▸ **Texto del ejercicio**
======

No me gusta ninguno de los dos. Uno es un charlatán grosero que divide al género humano entre ganadores y perdedores. Él, obviamente, se considera del grupo de los primeros. Creció como un producto televisivo de consumo fácil, y cree que el mundo es un plató donde puede dar rienda suelta a su extravagante narcisismo y presumir de su fortuna corleónica.

El otro, cuyo desempeño en la política ha sido mediocre, no suscita grandes pasiones, más bien al contrario. Lo que es peor, nadie espera un mejoramiento notable en su tarea futura, si es que tuviera una segunda oportunidad. Su débil papel frente a Israel en una de las mayores atrocidades de este siglo le pasará factura. A priori, parece el menos calamitoso.

En noviembre tienen cita para disputar la presidencia de los Estados Unidos. El desafío está servido. No es una lucha homérica, es una lucha de dos hombres ordinarios; más de lo que cabría esperar para un puesto de tal relevancia. Les hablo, como ya habrán adivinado, de Joe Biden y Donald Trump, aspirantes al sillón de la Casa Blanca. Los dos tienen experiencia en ese cargo. Y se acusan mutuamente de haber sido los peores presidentes del país. Se les podría creer sin hacer grandes alardes de fe.

No tengo, sin embargo, una posición equidistante. Observo el semblante de Donald Trump con su boca trufada de amenazas y su gestualidad delirante como la de un Mussolini, alto y rubio, y me entran ganas de encomendarme al cielo, aún a sabiendas de que no me hará caso.

No cabe esperar de ninguno de ellos que pongan en cuestión el capitalismo, pero si vamos a los derechos sociales, la sanidad o la educación veremos que los programas de uno y otro difieren un razonable trecho.

Los votantes republicanos siguen fieles a su candidato a pesar de estar imputado por 91 delitos en cuatro causas penales. Además, está también su inculpación en la investigación sobre el asalto al Capitolio en enero de 2021, con el que trató de alterar el orden constitucional.

Todo eso puede importar poco a los casi 75 millones de ciudadanos americanos que le votaron en el pasado. Si profundizamos un poco en la sociedad americana vemos que el sueño americano es el de la pesadilla por hacer dinero. La riqueza es el objetivo, independientemente de cómo se haya adquirido. La constante presencia de la publicidad, la comercialización de cualquier aspecto de la vida y un consumismo exacerbado canalizan ese camino que a menudo desemboca en este dilema: “ser un triunfador o un perdedor”. Una cultura que adora a los ganadores tiene por fuerza que rechazar a los perdedores.

======

▸ **Extractos de registros**
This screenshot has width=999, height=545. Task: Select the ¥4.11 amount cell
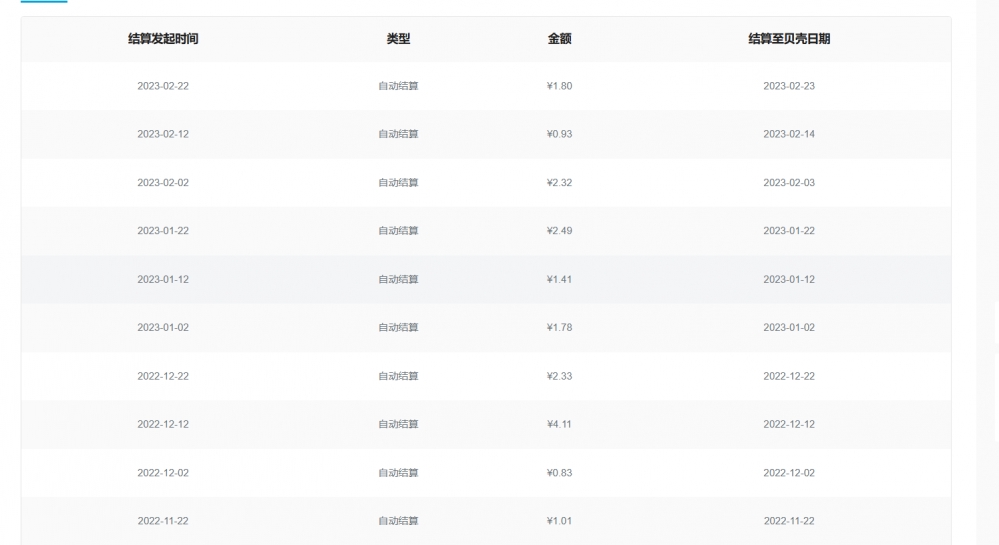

======

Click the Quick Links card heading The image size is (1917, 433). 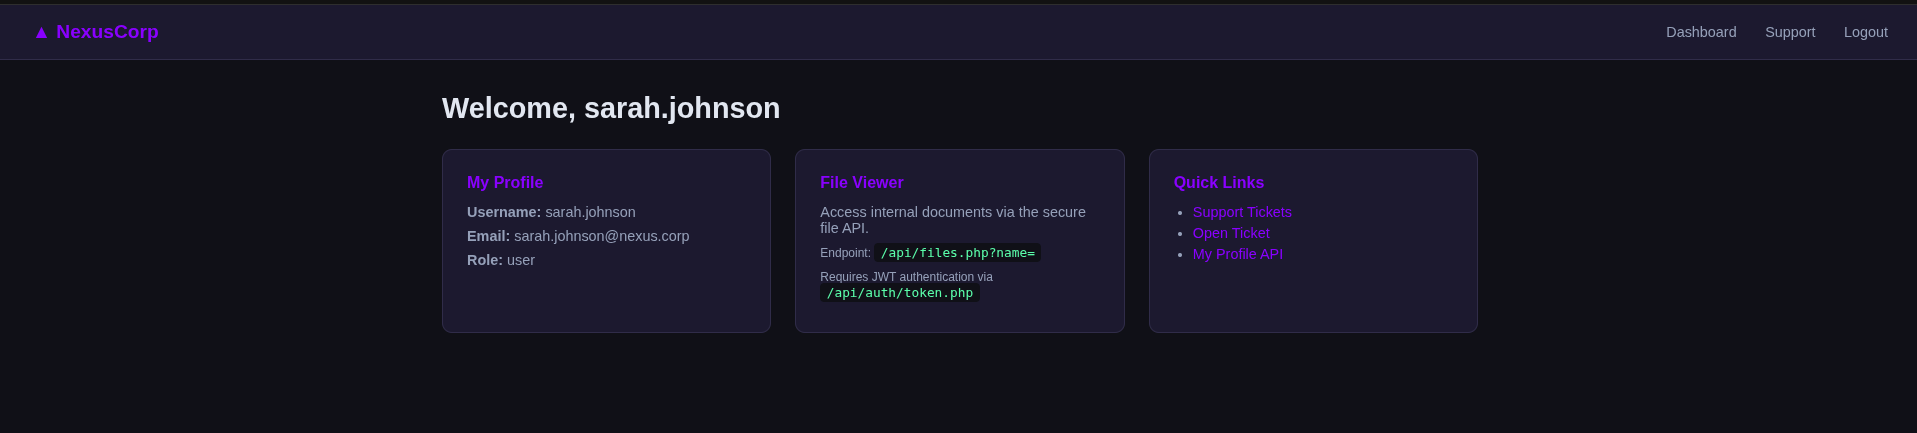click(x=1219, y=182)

======

▸ **Tareas**
a: Reescribe todo lo que va desde "No me gusta" hasta "el menos calamitoso." en el texto sobre Biden y Trump, poniendo "fanfarrón" en lugar de "charlatán".
b: Indica si cada afirmación coincide con el texto sobre Biden y Trump. Responde sí o no y cita las palabras del texto que lo deciden.
(i) Los dos aspirantes tienen experiencia en el cargo.
(ii) La presidencia se disputa en marzo.
(iii) El autor adopta una posición equidistante entre ambos.
c: Continúa el texto sobre Biden y Trump a partir de su última oración.

▸ **Respuestas de la actividad**
a:
No me gusta ninguno de los dos. Uno es un fanfarrón grosero que divide al género humano entre ganadores y perdedores. Él, obviamente, se considera del grupo de los primeros. Creció como un producto televisivo de consumo fácil, y cree que el mundo es un plató donde puede dar rienda suelta a su extravagante narcisismo y presumir de su fortuna corleónica.

El otro, cuyo desempeño en la política ha sido mediocre, no suscita grandes pasiones, más bien al contrario. Lo que es peor, nadie espera un mejoramiento notable en su tarea futura, si es que tuviera una segunda oportunidad. Su débil papel frente a Israel en una de las mayores atrocidades de este siglo le pasará factura. A priori, parece el menos calamitoso.

b:
(i) Sí: "Los dos tienen experiencia en ese cargo."
(ii) No: "En noviembre tienen cita para disputar la presidencia de los Estados Unidos."
(iii) No: "No tengo, sin embargo, una posición equidistante."

c:
Trump utiliza este discurso porque lo conoce bien y cree en él, como lo hacen millones de ciudadanos estadounidenses. Una gran parte de ellos, gente humilde con poca formación, incluso emigrantes de las últimas generaciones apoyan las ideas de su líder. No es muy diferente a lo que está pasando en estos últimos años en el Reino Unido, o en nuestro mismo entorno.

Puede que los republicanos de siempre votarán a Trump tapándose la nariz. Pero Biden no despierta entusiasmo ni en su propio partido. Muchos le votarán simplemente para quitarse de encima el peligro que supone su adversario.

Biden ha sido una decepción para gran parte del electorado demócrata. El enfado entre sus votantes por la debilidad que ha demostrado con Israel es notable. Ha intentado rectificar en las últimas semanas, pero tampoco ha conseguido hacer mella en la postura del gobierno de Netanyahu. Por contra, su apuesta inequívoca por Ucrania y sus enfrentamientos con China tampoco le han procurado demasiadas simpatías entre sus propias filas.

El control sobre la inmigración irregular es un tema que también escuece entre los votantes del partido demócrata. Para gran parte de sus seguidores ha seguido una política débil, para otros sus políticas en cuanto a la inmigración no son mejores que las de Trump.

El país norteamericano se juega los próximos cuatro años en las próximas elecciones. Elegir entre dos candidatos que no convencen a una gran mayoría parece ser el sino de muchos países. Genera frustración, apatía y resentimiento hacia la propia actividad política. El resultado es el populismo cada vez más presente en nuestras sociedades.

Muchos de los que vinieron con un discurso radical de cambio y recetas mágicas lo único que consiguieron es echar más gasolina al fuego. Tenemos muchos ejemplos. Uno lo vivieron los ciudadanos estadounidenses el 6 de enero de 2021. Se podría repetir. Sería una vuelta a la casilla de salida.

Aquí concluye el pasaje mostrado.